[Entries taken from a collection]

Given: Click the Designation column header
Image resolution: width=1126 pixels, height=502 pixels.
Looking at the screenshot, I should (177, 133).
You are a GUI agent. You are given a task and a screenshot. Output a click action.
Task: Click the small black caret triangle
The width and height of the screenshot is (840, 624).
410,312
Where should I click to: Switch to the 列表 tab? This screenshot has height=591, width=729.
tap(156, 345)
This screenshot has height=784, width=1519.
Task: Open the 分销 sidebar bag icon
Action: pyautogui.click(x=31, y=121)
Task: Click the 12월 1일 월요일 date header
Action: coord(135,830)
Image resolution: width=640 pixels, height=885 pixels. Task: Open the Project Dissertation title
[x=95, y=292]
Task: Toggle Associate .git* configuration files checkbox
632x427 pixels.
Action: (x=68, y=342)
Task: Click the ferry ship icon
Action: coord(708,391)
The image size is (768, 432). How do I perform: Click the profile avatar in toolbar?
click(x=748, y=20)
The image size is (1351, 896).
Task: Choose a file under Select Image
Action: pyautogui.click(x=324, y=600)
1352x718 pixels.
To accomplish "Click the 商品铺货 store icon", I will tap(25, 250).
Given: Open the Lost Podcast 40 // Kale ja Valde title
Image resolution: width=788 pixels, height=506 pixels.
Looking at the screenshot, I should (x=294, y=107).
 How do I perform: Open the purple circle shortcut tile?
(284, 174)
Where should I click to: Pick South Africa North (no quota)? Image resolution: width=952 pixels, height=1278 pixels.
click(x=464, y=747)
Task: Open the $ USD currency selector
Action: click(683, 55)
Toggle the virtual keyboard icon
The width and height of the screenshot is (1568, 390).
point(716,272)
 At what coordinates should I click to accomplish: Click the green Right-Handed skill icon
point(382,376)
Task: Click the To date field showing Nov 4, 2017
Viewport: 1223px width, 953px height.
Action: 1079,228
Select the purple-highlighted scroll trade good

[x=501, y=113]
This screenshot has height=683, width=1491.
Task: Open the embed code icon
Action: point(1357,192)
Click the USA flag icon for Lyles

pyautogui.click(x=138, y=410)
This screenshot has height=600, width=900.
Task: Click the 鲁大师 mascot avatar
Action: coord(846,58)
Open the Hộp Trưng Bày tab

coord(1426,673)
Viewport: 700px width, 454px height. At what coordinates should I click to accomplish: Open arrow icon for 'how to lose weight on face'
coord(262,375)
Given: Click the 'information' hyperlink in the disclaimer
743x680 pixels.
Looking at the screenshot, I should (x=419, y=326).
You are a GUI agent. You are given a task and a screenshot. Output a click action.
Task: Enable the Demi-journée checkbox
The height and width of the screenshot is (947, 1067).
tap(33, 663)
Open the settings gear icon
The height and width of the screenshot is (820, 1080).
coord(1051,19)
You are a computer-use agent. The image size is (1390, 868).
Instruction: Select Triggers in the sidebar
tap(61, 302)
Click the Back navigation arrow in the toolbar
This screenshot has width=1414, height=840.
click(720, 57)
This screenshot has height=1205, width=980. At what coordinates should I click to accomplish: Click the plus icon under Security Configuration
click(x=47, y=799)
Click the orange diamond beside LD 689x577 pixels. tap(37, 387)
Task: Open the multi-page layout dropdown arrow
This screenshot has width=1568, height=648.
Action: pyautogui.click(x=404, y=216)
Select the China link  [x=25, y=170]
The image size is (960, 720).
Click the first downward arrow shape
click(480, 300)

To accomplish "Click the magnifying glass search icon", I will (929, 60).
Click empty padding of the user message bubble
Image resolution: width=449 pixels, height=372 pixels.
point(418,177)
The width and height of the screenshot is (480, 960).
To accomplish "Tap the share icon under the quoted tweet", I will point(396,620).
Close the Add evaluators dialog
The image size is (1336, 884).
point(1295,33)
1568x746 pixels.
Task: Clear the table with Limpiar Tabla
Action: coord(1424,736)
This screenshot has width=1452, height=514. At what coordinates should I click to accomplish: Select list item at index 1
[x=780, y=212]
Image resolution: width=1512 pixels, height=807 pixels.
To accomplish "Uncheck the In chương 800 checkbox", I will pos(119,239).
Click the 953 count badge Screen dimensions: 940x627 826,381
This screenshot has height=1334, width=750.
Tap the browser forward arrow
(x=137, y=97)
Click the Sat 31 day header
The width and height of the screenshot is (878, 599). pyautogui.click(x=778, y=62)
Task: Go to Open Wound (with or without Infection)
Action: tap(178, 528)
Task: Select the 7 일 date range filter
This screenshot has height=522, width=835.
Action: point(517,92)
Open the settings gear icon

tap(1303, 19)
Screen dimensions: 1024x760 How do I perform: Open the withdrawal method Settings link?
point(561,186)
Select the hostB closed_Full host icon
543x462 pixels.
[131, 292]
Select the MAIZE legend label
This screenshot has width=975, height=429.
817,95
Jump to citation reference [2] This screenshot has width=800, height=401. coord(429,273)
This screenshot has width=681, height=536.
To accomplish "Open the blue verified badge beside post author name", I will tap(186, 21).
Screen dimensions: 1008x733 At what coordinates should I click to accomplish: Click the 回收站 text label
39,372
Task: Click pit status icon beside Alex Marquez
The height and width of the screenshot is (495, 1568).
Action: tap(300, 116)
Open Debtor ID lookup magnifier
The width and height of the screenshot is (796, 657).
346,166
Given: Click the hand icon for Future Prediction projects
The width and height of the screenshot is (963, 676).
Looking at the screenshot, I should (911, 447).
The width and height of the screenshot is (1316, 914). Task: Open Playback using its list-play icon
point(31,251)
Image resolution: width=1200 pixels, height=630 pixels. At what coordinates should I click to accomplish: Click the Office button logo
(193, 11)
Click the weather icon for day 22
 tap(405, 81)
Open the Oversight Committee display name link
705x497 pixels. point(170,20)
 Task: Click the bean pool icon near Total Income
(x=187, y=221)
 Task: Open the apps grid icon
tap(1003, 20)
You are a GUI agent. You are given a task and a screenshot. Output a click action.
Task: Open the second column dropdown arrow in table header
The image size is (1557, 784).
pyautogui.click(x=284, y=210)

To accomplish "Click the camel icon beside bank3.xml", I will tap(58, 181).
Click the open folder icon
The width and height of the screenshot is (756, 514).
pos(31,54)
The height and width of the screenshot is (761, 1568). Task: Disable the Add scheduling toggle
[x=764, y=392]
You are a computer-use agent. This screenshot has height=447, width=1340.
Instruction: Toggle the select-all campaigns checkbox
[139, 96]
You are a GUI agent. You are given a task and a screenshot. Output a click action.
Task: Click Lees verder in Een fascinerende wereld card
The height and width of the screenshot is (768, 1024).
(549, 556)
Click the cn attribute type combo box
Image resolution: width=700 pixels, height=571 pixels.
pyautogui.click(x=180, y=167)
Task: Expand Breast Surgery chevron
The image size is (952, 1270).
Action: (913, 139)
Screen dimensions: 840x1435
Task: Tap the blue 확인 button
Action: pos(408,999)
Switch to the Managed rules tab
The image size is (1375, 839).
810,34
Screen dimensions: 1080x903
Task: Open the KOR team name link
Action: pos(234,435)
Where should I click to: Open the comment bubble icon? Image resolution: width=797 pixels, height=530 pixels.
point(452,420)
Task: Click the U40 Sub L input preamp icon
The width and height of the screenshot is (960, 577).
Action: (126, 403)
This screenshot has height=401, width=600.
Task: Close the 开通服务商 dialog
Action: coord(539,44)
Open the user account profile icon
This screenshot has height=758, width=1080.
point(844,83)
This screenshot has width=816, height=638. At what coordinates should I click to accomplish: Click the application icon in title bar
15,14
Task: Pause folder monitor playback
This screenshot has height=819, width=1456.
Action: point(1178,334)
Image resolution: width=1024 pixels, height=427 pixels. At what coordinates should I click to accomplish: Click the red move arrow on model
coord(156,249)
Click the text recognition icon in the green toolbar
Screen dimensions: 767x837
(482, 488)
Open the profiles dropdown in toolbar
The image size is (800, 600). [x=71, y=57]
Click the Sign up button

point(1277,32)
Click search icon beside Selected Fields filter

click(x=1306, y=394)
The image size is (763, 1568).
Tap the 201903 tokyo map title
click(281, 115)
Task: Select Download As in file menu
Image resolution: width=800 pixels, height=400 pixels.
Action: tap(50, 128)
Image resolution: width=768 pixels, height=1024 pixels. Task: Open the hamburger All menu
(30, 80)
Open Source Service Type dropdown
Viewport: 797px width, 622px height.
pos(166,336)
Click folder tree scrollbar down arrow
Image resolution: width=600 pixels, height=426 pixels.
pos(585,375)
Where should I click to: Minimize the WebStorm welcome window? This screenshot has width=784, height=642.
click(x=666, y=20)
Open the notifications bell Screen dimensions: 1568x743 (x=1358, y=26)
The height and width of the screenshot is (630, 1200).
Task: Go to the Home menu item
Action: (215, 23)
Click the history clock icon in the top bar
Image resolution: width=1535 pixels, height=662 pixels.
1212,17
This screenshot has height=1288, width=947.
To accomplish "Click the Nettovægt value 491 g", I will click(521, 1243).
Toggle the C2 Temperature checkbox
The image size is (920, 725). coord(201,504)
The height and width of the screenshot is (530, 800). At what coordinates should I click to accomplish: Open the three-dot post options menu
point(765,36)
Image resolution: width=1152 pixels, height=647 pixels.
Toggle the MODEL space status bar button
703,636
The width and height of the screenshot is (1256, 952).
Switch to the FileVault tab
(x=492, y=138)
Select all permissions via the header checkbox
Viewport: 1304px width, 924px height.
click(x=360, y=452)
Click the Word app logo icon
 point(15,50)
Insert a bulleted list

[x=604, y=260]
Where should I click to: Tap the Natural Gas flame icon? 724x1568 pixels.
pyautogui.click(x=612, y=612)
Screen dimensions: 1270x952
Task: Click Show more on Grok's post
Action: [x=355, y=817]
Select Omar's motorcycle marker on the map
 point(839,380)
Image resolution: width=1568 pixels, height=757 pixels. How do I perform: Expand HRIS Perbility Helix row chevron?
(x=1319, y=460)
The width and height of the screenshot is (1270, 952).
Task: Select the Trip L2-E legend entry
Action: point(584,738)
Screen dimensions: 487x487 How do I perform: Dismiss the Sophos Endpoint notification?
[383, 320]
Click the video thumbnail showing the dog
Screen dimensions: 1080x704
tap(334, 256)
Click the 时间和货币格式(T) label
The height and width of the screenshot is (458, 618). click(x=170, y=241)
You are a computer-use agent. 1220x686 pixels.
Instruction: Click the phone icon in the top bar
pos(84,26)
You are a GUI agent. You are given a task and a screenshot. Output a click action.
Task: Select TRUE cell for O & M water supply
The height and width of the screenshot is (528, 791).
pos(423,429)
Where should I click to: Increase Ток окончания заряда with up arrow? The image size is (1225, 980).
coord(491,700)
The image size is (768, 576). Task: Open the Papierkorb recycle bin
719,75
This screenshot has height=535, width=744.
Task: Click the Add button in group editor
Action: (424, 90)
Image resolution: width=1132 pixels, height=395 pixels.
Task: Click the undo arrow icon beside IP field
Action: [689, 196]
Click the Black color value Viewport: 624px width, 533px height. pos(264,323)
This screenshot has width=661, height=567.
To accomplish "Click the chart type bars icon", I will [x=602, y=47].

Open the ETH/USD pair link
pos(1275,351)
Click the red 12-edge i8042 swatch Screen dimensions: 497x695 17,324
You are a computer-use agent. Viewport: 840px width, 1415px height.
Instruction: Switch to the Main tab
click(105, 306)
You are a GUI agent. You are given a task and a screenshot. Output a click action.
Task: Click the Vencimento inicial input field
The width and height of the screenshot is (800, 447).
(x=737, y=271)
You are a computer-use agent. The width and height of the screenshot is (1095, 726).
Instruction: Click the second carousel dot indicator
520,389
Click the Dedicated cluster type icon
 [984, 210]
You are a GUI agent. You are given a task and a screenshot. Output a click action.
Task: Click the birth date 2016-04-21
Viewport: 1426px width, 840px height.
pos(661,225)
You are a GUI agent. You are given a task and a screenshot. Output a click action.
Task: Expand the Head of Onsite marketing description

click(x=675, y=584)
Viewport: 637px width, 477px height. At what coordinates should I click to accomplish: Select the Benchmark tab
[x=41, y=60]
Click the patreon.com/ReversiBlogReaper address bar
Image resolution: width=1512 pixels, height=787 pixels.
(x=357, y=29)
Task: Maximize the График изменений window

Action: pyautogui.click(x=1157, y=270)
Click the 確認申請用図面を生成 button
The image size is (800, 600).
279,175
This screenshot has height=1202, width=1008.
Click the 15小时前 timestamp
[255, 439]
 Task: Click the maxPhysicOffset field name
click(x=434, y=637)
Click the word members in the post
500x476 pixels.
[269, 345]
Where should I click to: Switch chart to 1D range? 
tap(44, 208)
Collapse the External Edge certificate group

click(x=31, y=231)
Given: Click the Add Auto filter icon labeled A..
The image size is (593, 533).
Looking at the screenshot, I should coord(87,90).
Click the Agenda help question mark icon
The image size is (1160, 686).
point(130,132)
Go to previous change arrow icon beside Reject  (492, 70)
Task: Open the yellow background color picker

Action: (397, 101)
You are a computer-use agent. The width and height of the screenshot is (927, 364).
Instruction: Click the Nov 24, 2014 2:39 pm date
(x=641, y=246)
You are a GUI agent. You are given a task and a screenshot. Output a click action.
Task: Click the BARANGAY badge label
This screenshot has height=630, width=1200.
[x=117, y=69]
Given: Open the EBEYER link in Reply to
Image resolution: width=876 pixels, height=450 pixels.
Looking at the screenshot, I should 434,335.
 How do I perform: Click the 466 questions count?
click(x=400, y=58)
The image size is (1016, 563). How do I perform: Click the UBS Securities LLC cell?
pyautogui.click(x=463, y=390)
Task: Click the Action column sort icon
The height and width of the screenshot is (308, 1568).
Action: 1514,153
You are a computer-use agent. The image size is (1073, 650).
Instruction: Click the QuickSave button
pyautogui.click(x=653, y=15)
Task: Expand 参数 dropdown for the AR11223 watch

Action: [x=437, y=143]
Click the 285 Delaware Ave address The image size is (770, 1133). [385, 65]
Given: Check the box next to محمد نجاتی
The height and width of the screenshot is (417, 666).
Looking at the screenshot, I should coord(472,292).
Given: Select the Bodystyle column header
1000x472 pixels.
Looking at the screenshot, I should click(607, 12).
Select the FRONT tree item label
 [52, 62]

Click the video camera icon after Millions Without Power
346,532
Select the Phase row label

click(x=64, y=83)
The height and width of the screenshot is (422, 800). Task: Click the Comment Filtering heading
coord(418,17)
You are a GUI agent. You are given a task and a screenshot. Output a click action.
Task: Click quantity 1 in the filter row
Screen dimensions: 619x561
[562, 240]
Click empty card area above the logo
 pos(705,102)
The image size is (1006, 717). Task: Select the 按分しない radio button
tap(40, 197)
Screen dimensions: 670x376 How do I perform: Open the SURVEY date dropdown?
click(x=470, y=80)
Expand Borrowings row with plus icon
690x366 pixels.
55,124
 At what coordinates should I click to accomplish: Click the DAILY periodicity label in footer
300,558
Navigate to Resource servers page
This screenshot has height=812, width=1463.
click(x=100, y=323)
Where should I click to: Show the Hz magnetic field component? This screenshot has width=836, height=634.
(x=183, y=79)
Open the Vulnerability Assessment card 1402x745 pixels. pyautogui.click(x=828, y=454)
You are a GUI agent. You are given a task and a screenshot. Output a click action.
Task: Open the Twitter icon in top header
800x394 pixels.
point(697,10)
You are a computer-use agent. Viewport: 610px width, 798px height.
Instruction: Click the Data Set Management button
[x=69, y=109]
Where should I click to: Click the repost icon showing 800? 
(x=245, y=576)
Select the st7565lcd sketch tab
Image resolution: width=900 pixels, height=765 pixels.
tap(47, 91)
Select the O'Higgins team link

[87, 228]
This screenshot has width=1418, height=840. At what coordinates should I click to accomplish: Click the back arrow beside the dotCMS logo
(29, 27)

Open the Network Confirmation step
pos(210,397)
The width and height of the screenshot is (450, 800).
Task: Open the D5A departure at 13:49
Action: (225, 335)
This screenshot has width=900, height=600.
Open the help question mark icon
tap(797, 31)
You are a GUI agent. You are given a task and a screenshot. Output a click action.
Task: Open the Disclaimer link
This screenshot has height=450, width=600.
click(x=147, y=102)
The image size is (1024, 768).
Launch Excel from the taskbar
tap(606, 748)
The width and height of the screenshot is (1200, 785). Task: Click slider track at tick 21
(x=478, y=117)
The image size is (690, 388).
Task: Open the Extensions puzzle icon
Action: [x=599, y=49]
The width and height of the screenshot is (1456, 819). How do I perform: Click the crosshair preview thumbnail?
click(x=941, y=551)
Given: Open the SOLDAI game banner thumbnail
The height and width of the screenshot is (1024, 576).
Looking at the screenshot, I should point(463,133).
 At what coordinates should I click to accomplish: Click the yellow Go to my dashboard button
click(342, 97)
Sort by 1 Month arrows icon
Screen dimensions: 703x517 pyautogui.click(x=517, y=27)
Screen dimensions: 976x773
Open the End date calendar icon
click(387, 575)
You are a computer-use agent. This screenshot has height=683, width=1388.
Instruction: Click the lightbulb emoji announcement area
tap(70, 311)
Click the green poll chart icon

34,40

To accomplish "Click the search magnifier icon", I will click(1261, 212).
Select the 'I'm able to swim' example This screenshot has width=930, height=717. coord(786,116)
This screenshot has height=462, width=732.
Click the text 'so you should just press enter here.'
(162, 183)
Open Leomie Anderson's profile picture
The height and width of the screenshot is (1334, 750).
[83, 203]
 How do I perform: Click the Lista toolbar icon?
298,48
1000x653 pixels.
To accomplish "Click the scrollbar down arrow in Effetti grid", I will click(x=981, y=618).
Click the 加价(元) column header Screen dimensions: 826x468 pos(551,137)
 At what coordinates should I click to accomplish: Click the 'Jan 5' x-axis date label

## [What needs to be done]
Please filter the entries above down to the lines holding "input" and copy them.

## [Task solution]
Task: Click the U40 Sub L input preamp icon
Task: Click the Vencimento inicial input field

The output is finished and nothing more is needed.